* TEXTAUSZUG

○ ○ ○ ○

Hier widerspricht sich die Studie selbst: Der Verzicht auf energetische Mindeststandards bei Sanierung ist ökologisch deutlich schlechter als die Neubauvariante!

Im Übrigen ist bei der Errichtung von Ergänzungsbauten auch ein Stellplatznachweis zu führen. Bei der geplanten Grundstücksausnutzung dürfte das auch nur durch Errichtung von TG-Stellplätzen funktionieren. Außerdem könnte bei einer Befreiung von der Stellplatzsatzung auch ein Neubau ohne TG-Stellplätze errichtet werden. Dies liegt in der Entscheidung der SVV.

- klimafreundlich: Weil die Anbauten in Holzbauweise unproblematisch zu realisieren sind und CO2 binden.

Der Neubau könnte gleichermaßen realisiert werden, wenn die Sanierungsziele der Potsdamer Mitte angepasst würden. Dies führt in beiden Varianten zu einer höheren Klimafreundlichkeit, so dass sich diese in diesem Kriterium nicht unterscheiden würden.

- ressourceneffizient: Weil der bestehende Baukörper weiter genutzt wird.

Das schlechte Verhältnis zwischen Gesamt- und Wohnflächen (Anteil Nutzfläche 54%) im Bestandsgebäude wird konserviert. Eine Ressourceneffizienz ist fraglich.

○ ○ ○ ○

* IHRE AUFGABEN
1. Schreiben Sie den Abschnitt des Textauszugs zwischen „Im Übrigen ist“ und „Entscheidung der SVV.“, beide eingeschlossen, genau ab.
2. Prüfen Sie anhand des Textauszugs, ob die folgenden Aussagen zutreffen, und antworten Sie jeweils mit Ja oder Nein samt den entscheidenden Worten als wörtlichem Zitat: (a) Die Anbauten lassen sich in Holzbauweise verwirklichen. (b) Der Anteil der Nutzfläche im Bestandsgebäude beträgt 64 %. (c) Bei Ergänzungsbauten ist kein Stellplatznachweis erforderlich.

* VERFÜGBARE DATEN

○ ○ ○ ○

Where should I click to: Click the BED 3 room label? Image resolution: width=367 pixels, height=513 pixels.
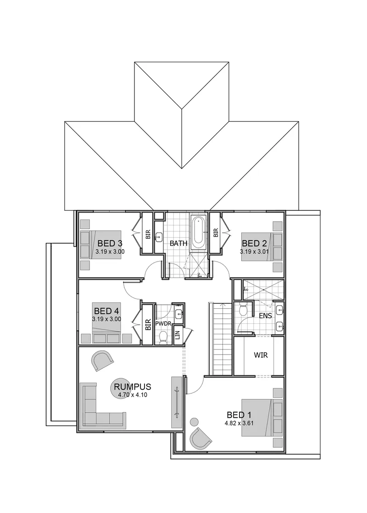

○ ○ ○ ○

* ERGEBNISSE
1.
Im Übrigen ist bei der Errichtung von Ergänzungsbauten auch ein Stellplatznachweis zu führen. Bei der geplanten Grundstücksausnutzung dürfte das auch nur durch Errichtung von TG-Stellplätzen funktionieren. Außerdem könnte bei einer Befreiung von der Stellplatzsatzung auch ein Neubau ohne TG-Stellplätze errichtet werden. Dies liegt in der Entscheidung der SVV.

2.
(a) Ja: „Weil die Anbauten in Holzbauweise unproblematisch zu realisieren sind und CO2 binden.“
(b) Nein: „Anteil Nutzfläche 54%“
(c) Nein: „Im Übrigen ist bei der Errichtung von Ergänzungsbauten auch ein Stellplatznachweis zu führen.“